Using NotebookLM for research with digitised historical newspapers
This is the third post in a series of reflections about how historians can engage with generative AI. In the first, I argued that we should abandon an attitude of pure suspicion about students trying to cheat on us and instead try to focus on understanding how different generative AI tools actually work, what they can and cannot do. The second post explored Google’s NotebookLM, highlighting its ability to avoid “hallucinations” by grounding answers only in uploaded sources, while also noting the risks it poses to the skill of critical reading. In this post I return to NotebookLM but I move from its use with secondary sources (monographs, academic articles, etc.) to its capabilities with primary sources, in particular digitised socialist newspapers from the late nineteenth century. This post also summarises the content of a paper I’m presenting at the 55th Annual Conference of the International Association of Labour History Institutions (IALHI), held at the International Institute of Social History in Amsterdam in September 2025.
It’s easy to forget how radically mass digitization changed historical research in less than a generation. When I started carrying out research work, around 2007, almost every primary source I could use was physically bound to place, clustered in archives and libraries. What I could work with was directly related to the possibilities of being physically present at those archives or libraries, and of course to the holdings of the archives themselves, meaning I was largely confined to the limited collections of underfunded repositories in Buenos Aires. Consulting a collection of European or Asian newspapers was simply unthinkable. Beyond the fact that I could carry a laptop to the archive and could take photographs of a primary source to analyse later (another crucial revolution that took place a decade or two prior), my relationship with the archive was not fundamentally different from that of a historian working in 1975 or 1950.

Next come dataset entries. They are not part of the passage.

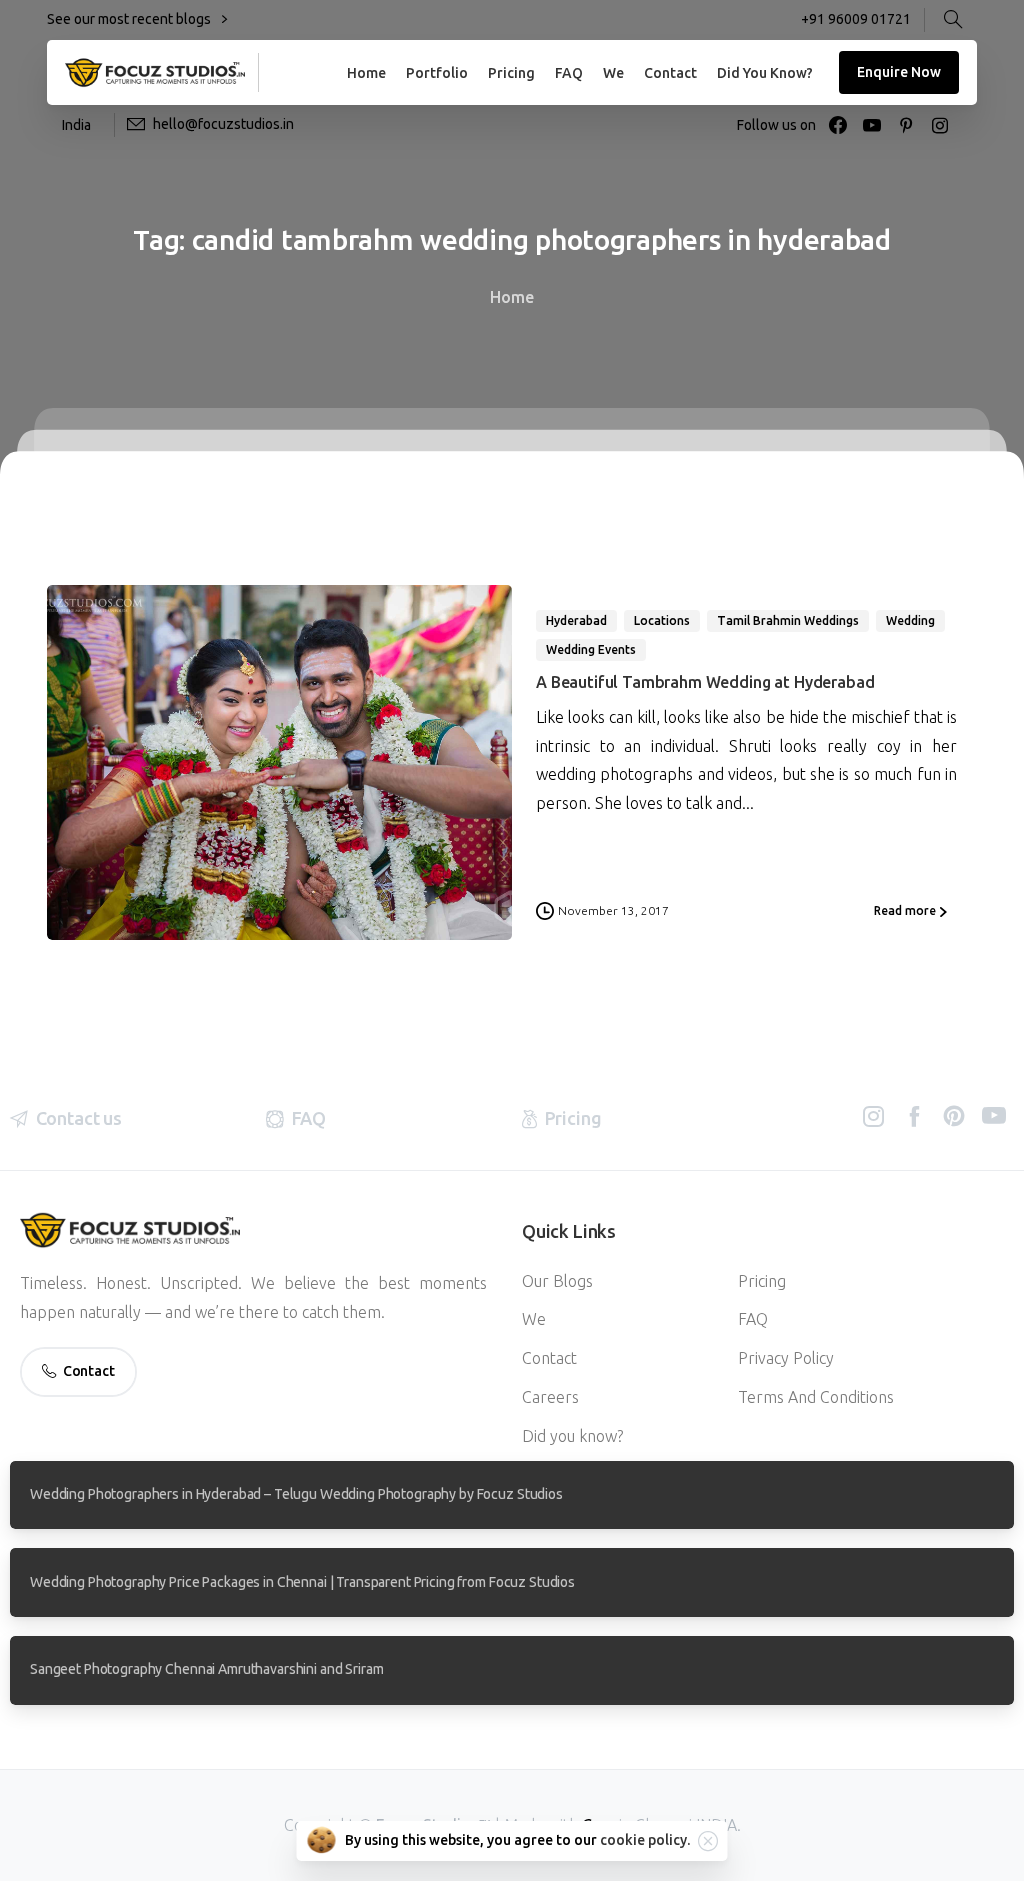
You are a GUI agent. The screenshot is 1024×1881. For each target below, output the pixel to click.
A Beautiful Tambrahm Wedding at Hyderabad (705, 682)
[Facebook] (838, 125)
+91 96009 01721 (856, 19)
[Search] (953, 20)
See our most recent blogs (130, 19)
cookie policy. (645, 1840)
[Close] (708, 1841)
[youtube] (872, 125)
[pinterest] (906, 125)
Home (512, 297)
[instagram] (940, 125)
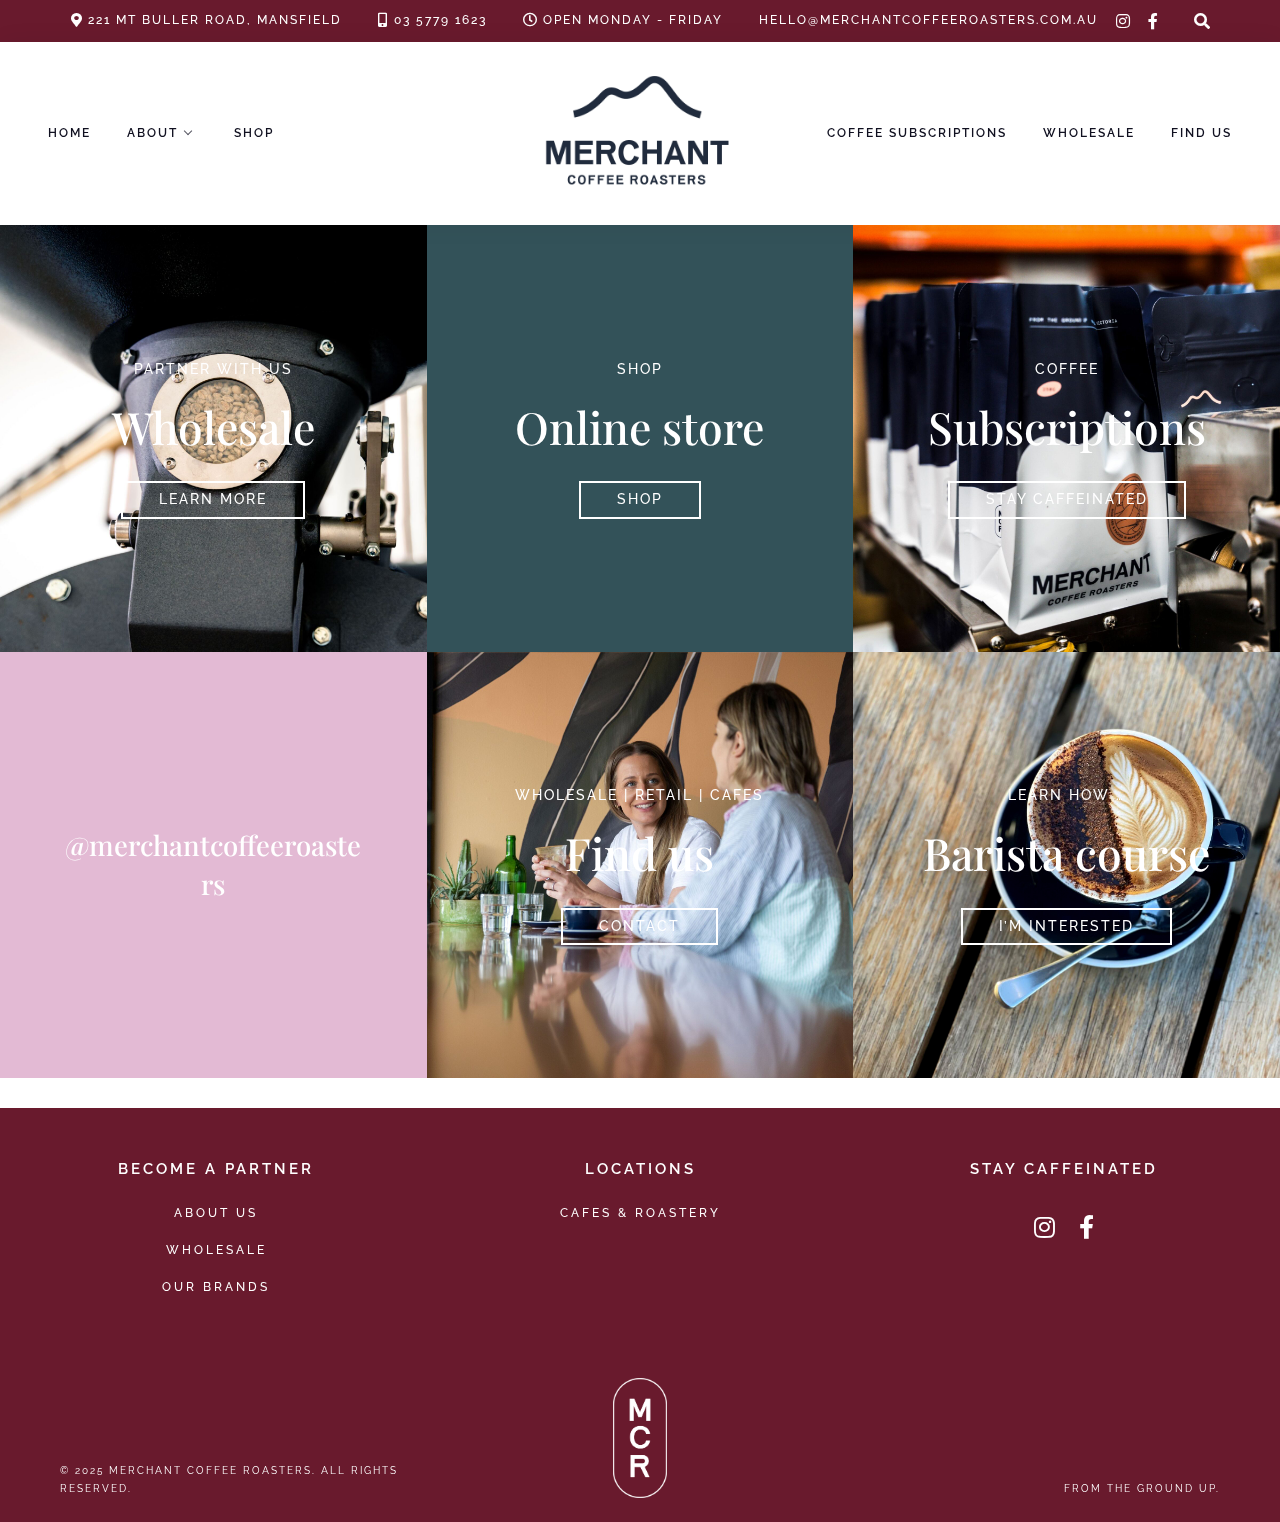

Over the last two decades, an explosion of digitization projects has made vast amounts of material available remotely. Furthermore, the development of Optical Character Recognition (OCR) turned many of these scanned sources into searchable ones. In a brilliant article, Lara Putnam reflected almost ten years ago about the epistemological and methodological consequences of this transformation. She argued that this “digitized turn” had been the “unacknowledged handmaiden of transnational history”. Suddenly it became possible to retrieve primary sources from across the globe, without ever travelling to the archive. Moreover, historians were not limited to browsing the scanned images, as we do with paper or microfilmed copies, but could also search for terms within the collection. The ability to locate a name, a phrase, or an idea across thousands of publications at once dramatically increased the speed and scope of discovery.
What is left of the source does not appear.